What is required:
From the listing below, retype exactly the line holding "Select the Aguacatán", the line holding "1301x744 pixels.", and the lines between them; skip everything else.

The data:

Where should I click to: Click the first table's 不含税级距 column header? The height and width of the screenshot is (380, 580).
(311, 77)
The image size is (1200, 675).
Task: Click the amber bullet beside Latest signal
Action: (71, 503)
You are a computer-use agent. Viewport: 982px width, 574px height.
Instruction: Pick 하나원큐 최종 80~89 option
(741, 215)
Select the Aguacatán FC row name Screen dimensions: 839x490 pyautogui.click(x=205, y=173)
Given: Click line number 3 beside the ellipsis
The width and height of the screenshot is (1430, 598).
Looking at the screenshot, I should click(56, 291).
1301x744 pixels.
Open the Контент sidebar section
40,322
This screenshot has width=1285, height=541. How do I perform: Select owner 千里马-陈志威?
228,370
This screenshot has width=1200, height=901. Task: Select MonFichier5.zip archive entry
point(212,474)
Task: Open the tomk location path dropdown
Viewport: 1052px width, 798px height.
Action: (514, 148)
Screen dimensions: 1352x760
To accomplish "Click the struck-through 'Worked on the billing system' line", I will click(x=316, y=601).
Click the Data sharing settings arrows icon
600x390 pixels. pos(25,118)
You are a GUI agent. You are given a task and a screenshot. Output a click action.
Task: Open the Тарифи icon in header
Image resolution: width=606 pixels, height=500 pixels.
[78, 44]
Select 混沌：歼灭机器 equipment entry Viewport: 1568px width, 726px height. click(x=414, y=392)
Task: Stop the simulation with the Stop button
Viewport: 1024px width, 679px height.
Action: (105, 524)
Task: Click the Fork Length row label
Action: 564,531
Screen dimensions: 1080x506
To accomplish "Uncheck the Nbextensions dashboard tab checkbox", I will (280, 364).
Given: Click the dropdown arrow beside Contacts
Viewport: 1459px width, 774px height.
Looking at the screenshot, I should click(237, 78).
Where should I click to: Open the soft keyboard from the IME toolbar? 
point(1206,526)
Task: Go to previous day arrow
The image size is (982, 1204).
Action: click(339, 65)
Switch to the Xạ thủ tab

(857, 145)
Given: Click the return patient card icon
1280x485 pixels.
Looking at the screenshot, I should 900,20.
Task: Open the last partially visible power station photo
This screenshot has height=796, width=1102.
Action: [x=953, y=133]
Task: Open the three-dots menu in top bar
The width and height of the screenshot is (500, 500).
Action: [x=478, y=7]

Task response:
Select the Aguacatán FC row name Screen dimensions: 839x490 pyautogui.click(x=205, y=173)
Given: Click line number 3 beside the ellipsis
The width and height of the screenshot is (1430, 598).
Looking at the screenshot, I should click(56, 291).
1301x744 pixels.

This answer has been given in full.